According to crystal structures of μPlg published previously [21], μPlg is folded into two β-barrels with a surface covered by various loops. The N-terminus and activation loop are exposed on the solvent-accessible surface and are far from the fibrinolytic pocket. Upon activation, the proteolysis-released N-terminus activation loop moves 12 Å to enter the fibrinolytic pocket, but the upstream cleavage site remains unchanged. This is consistent with findings that the mutations in this study had little effect on the fibrinolytic activity of μPlg, and that RGD-μPlg and GPRP-μPlg could respectively inhibit platelet aggregation and fibrinogen polymerization, indicating that GPRP and RGD in these variants play corresponding roles.
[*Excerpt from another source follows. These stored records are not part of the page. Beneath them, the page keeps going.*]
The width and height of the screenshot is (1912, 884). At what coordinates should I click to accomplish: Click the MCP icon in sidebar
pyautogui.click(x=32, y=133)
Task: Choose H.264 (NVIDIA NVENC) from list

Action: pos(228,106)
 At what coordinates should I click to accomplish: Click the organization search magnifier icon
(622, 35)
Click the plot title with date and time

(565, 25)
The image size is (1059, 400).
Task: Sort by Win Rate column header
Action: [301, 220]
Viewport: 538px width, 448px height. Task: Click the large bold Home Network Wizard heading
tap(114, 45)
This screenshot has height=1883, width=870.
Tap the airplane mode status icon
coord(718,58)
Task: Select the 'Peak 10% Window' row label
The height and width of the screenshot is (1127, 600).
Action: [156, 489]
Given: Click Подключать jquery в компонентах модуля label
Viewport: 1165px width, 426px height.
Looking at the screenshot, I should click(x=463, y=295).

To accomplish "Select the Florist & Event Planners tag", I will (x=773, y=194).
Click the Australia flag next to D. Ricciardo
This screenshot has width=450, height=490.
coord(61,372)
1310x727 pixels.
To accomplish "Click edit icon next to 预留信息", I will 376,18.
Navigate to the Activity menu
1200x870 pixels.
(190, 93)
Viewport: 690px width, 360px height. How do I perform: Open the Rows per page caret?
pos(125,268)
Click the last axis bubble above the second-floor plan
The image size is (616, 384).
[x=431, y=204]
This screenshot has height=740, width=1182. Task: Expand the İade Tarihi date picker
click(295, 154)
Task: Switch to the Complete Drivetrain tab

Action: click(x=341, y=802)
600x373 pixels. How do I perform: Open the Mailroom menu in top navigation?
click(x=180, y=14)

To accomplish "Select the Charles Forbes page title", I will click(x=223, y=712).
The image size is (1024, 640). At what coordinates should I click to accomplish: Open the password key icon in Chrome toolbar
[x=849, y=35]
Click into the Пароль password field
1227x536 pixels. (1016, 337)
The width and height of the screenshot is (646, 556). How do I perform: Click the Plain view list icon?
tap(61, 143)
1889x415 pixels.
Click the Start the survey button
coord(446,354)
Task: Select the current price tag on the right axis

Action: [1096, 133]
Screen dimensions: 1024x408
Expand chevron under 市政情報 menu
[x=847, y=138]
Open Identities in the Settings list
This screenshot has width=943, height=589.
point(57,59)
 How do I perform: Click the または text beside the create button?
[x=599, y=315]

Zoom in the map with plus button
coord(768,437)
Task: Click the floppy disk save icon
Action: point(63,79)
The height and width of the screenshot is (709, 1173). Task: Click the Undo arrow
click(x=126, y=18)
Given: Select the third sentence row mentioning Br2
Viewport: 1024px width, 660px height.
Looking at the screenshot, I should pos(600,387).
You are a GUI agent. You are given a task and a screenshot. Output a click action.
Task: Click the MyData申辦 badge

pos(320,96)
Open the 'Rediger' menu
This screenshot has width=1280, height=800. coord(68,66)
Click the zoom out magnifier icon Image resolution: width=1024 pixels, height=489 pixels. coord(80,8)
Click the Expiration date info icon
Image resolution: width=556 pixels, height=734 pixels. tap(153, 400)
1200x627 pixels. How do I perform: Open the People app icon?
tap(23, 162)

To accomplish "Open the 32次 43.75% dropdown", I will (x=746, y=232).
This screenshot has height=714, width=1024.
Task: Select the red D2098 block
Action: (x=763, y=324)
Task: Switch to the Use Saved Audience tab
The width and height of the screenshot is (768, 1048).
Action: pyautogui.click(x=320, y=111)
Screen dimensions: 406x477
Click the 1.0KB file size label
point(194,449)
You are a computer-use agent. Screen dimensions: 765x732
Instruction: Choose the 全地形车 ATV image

Additionally, low risk of bleeding is one of the superiorities of Plm to (recombinant tissue plasminogen activator, rt-PA), which is due to its quick neutralization by α2-antiplasmin once it separates from fibrin, leading to a short plasma half-life of 0.02 s [27]. Although μPlm has a plasma half-life 100-fold greater than Plm [28], the bleeding risk is still lower than that of rt-PA [29]. Moreover, since RGD and GPRP peptides can bind activated platelets and fibrin monomers, respectively, the addition of RGD and GPRP to μPlg may enhance platelet- and fibrin-targeted thrombolysis, which may explain the increased fibrinolytic activity of GPRP-μPlg than that of the native μPlg.

In conclusion, the present study presented two truncated plasminogen derivatives (543Ala-791Asn) which were integrated with the RGD tripeptide and the GPRP tetrapeptide, respectively. The recombinant chimeric proteins were expressed at high-level in P. pastoris and maintained similar fibrinolytic activity to native μPlg. In addition, two variants showed anti-platelet aggregation and anti-fibrin clotting properties, which provides a rationale for further investigation into their therapeutic potentials in animal models of thrombosis as well as into associated complications such as bleeding risk.